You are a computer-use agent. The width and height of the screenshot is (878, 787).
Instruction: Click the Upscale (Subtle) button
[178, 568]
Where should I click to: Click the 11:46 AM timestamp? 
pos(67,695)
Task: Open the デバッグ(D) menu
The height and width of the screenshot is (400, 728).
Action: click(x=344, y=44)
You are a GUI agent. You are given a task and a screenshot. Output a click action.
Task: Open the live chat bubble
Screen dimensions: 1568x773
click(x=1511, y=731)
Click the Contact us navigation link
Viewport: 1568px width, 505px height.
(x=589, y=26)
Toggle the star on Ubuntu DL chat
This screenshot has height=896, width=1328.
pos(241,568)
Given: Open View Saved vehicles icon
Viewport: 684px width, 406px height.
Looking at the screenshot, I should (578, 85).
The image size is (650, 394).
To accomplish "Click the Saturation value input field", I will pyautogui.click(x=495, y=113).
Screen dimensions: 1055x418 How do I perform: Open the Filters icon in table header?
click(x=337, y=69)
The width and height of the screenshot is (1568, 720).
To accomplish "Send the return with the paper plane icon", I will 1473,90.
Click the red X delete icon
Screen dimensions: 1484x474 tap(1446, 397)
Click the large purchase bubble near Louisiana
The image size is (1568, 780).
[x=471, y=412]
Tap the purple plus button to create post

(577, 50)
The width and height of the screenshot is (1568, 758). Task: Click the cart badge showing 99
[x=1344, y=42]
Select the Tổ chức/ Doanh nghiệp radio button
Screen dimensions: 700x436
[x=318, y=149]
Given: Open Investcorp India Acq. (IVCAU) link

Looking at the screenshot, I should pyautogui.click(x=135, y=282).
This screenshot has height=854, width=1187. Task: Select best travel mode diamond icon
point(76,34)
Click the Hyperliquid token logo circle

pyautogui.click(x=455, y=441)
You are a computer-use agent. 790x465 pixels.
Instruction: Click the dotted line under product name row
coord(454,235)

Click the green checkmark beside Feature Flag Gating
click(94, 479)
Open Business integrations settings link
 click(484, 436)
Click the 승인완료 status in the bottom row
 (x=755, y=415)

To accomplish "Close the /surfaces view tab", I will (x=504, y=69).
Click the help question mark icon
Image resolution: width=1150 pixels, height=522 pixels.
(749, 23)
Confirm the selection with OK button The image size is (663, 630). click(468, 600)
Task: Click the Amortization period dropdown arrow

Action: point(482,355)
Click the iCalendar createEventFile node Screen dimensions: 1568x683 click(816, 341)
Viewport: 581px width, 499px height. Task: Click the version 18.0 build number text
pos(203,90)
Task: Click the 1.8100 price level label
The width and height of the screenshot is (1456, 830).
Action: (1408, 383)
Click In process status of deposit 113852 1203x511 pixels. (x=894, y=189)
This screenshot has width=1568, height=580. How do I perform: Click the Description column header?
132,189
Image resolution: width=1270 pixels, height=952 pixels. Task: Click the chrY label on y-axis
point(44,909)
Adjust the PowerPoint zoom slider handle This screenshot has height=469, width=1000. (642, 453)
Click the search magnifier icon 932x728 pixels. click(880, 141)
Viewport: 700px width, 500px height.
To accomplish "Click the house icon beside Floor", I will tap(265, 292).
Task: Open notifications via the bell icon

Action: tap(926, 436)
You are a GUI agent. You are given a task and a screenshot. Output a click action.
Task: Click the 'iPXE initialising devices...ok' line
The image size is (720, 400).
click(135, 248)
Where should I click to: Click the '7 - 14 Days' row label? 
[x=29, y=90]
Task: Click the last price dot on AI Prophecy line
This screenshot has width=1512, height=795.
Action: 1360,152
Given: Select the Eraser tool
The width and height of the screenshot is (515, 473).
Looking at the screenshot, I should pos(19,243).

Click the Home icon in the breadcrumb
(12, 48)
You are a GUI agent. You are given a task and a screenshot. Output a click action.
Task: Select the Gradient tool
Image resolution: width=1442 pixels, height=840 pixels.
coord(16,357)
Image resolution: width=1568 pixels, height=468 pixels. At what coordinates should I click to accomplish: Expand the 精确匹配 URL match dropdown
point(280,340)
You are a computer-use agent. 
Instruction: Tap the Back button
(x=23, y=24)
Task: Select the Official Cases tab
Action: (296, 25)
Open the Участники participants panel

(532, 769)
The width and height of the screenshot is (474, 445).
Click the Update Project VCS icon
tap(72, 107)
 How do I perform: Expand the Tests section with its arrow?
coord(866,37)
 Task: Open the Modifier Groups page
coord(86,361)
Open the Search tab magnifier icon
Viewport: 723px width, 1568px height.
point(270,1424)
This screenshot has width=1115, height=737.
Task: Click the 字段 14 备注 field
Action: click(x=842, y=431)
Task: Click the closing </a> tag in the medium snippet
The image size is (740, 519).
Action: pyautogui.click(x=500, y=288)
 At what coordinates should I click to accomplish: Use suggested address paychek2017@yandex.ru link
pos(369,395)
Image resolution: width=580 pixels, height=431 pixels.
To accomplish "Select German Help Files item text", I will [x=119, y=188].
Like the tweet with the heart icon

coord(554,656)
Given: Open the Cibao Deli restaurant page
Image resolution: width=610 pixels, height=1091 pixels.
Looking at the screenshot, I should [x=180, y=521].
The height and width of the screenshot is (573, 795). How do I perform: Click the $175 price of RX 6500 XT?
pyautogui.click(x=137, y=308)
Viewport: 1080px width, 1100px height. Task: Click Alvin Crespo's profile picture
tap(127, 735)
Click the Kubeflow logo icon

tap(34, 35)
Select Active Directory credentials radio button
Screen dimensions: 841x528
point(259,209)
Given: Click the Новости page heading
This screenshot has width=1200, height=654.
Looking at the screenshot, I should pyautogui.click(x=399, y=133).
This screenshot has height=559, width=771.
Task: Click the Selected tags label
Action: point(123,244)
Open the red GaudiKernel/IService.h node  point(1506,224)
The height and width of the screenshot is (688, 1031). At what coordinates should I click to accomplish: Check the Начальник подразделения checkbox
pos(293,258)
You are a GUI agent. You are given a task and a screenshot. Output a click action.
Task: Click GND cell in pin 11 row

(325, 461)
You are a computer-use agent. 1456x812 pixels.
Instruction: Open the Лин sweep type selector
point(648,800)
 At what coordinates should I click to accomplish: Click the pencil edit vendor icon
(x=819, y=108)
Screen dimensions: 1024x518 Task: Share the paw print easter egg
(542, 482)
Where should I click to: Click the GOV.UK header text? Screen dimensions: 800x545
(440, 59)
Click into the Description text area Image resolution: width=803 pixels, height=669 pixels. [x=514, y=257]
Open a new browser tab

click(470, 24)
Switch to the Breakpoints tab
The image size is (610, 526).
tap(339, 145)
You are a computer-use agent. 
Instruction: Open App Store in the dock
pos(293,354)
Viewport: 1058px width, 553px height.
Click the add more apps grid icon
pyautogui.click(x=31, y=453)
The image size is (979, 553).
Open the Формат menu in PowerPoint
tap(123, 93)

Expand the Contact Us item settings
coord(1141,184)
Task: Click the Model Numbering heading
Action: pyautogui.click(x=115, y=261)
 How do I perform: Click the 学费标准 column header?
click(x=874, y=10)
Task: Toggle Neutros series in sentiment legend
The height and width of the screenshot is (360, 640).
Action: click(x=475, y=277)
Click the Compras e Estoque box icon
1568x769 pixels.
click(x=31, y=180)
+ + + +
### PROBLEM DESCRIPTION:
Line by line, repeat the data exactly.

### EXERCISE OUTPUT:
You are a computer-use agent. The width and height of the screenshot is (878, 787).
Instruction: Click the Upscale (Subtle) button
[178, 568]
Where should I click to: Click the 11:46 AM timestamp? 
pos(67,695)
Task: Open the デバッグ(D) menu
The height and width of the screenshot is (400, 728).
Action: click(x=344, y=44)
You are a GUI agent. You are given a task and a screenshot. Output a click action.
Task: Open the live chat bubble
Screen dimensions: 1568x773
click(x=1511, y=731)
Click the Contact us navigation link
Viewport: 1568px width, 505px height.
(x=589, y=26)
Toggle the star on Ubuntu DL chat
This screenshot has height=896, width=1328.
pos(241,568)
Given: Open View Saved vehicles icon
Viewport: 684px width, 406px height.
Looking at the screenshot, I should (578, 85).
The image size is (650, 394).
To accomplish "Click the Saturation value input field", I will pyautogui.click(x=495, y=113).
Screen dimensions: 1055x418 How do I perform: Open the Filters icon in table header?
click(x=337, y=69)
The width and height of the screenshot is (1568, 720).
To accomplish "Send the return with the paper plane icon", I will 1473,90.
Click the red X delete icon
Screen dimensions: 1484x474 tap(1446, 397)
Click the large purchase bubble near Louisiana
The image size is (1568, 780).
[x=471, y=412]
Tap the purple plus button to create post

(577, 50)
The width and height of the screenshot is (1568, 758). Task: Click the cart badge showing 99
[x=1344, y=42]
Select the Tổ chức/ Doanh nghiệp radio button
Screen dimensions: 700x436
[x=318, y=149]
Given: Open Investcorp India Acq. (IVCAU) link

Looking at the screenshot, I should pyautogui.click(x=135, y=282).
This screenshot has height=854, width=1187. Task: Select best travel mode diamond icon
point(76,34)
Click the Hyperliquid token logo circle

pyautogui.click(x=455, y=441)
You are a computer-use agent. 790x465 pixels.
Instruction: Click the dotted line under product name row
coord(454,235)

Click the green checkmark beside Feature Flag Gating
click(94, 479)
Open Business integrations settings link
 click(484, 436)
Click the 승인완료 status in the bottom row
 (x=755, y=415)

To accomplish "Close the /surfaces view tab", I will (x=504, y=69).
Click the help question mark icon
Image resolution: width=1150 pixels, height=522 pixels.
(749, 23)
Confirm the selection with OK button The image size is (663, 630). click(468, 600)
Task: Click the Amortization period dropdown arrow

Action: point(482,355)
Click the iCalendar createEventFile node Screen dimensions: 1568x683 click(816, 341)
Viewport: 581px width, 499px height. Task: Click the version 18.0 build number text
pos(203,90)
Task: Click the 1.8100 price level label
The width and height of the screenshot is (1456, 830).
Action: (1408, 383)
Click In process status of deposit 113852 1203x511 pixels. (x=894, y=189)
This screenshot has width=1568, height=580. How do I perform: Click the Description column header?
132,189
Image resolution: width=1270 pixels, height=952 pixels. Task: Click the chrY label on y-axis
point(44,909)
Adjust the PowerPoint zoom slider handle This screenshot has height=469, width=1000. (642, 453)
Click the search magnifier icon 932x728 pixels. click(880, 141)
Viewport: 700px width, 500px height.
To accomplish "Click the house icon beside Floor", I will tap(265, 292).
Task: Open notifications via the bell icon

Action: tap(926, 436)
You are a GUI agent. You are given a task and a screenshot. Output a click action.
Task: Click the 'iPXE initialising devices...ok' line
The image size is (720, 400).
click(135, 248)
Where should I click to: Click the '7 - 14 Days' row label? 
[x=29, y=90]
Task: Click the last price dot on AI Prophecy line
This screenshot has width=1512, height=795.
Action: 1360,152
Given: Select the Eraser tool
The width and height of the screenshot is (515, 473).
Looking at the screenshot, I should pos(19,243).

Click the Home icon in the breadcrumb
(12, 48)
You are a GUI agent. You are given a task and a screenshot. Output a click action.
Task: Select the Gradient tool
Image resolution: width=1442 pixels, height=840 pixels.
coord(16,357)
Image resolution: width=1568 pixels, height=468 pixels. At what coordinates should I click to accomplish: Expand the 精确匹配 URL match dropdown
point(280,340)
You are a computer-use agent. 
Instruction: Tap the Back button
(x=23, y=24)
Task: Select the Official Cases tab
Action: (296, 25)
Open the Участники participants panel

(532, 769)
The width and height of the screenshot is (474, 445).
Click the Update Project VCS icon
tap(72, 107)
 How do I perform: Expand the Tests section with its arrow?
coord(866,37)
 Task: Open the Modifier Groups page
coord(86,361)
Open the Search tab magnifier icon
Viewport: 723px width, 1568px height.
point(270,1424)
This screenshot has width=1115, height=737.
Task: Click the 字段 14 备注 field
Action: click(x=842, y=431)
Task: Click the closing </a> tag in the medium snippet
The image size is (740, 519).
Action: pyautogui.click(x=500, y=288)
 At what coordinates should I click to accomplish: Use suggested address paychek2017@yandex.ru link
pos(369,395)
Image resolution: width=580 pixels, height=431 pixels.
To accomplish "Select German Help Files item text", I will [x=119, y=188].
Like the tweet with the heart icon

coord(554,656)
Given: Open the Cibao Deli restaurant page
Image resolution: width=610 pixels, height=1091 pixels.
Looking at the screenshot, I should [x=180, y=521].
The height and width of the screenshot is (573, 795). How do I perform: Click the $175 price of RX 6500 XT?
pyautogui.click(x=137, y=308)
Viewport: 1080px width, 1100px height. Task: Click Alvin Crespo's profile picture
tap(127, 735)
Click the Kubeflow logo icon

tap(34, 35)
Select Active Directory credentials radio button
Screen dimensions: 841x528
point(259,209)
Given: Click the Новости page heading
This screenshot has width=1200, height=654.
Looking at the screenshot, I should pyautogui.click(x=399, y=133).
This screenshot has height=559, width=771.
Task: Click the Selected tags label
Action: point(123,244)
Open the red GaudiKernel/IService.h node  point(1506,224)
The height and width of the screenshot is (688, 1031). At what coordinates should I click to accomplish: Check the Начальник подразделения checkbox
pos(293,258)
You are a GUI agent. You are given a task and a screenshot. Output a click action.
Task: Click GND cell in pin 11 row

(325, 461)
You are a computer-use agent. 1456x812 pixels.
Instruction: Open the Лин sweep type selector
point(648,800)
 At what coordinates should I click to accomplish: Click the pencil edit vendor icon
(x=819, y=108)
Screen dimensions: 1024x518 Task: Share the paw print easter egg
(542, 482)
Where should I click to: Click the GOV.UK header text? Screen dimensions: 800x545
(440, 59)
Click into the Description text area Image resolution: width=803 pixels, height=669 pixels. [x=514, y=257]
Open a new browser tab

click(470, 24)
Switch to the Breakpoints tab
The image size is (610, 526).
tap(339, 145)
You are a computer-use agent. 
Instruction: Open App Store in the dock
pos(293,354)
Viewport: 1058px width, 553px height.
Click the add more apps grid icon
pyautogui.click(x=31, y=453)
The image size is (979, 553).
Open the Формат menu in PowerPoint
tap(123, 93)

Expand the Contact Us item settings
coord(1141,184)
Task: Click the Model Numbering heading
Action: pyautogui.click(x=115, y=261)
 How do I perform: Click the 学费标准 column header?
click(x=874, y=10)
Task: Toggle Neutros series in sentiment legend
The height and width of the screenshot is (360, 640).
Action: click(x=475, y=277)
Click the Compras e Estoque box icon
1568x769 pixels.
click(x=31, y=180)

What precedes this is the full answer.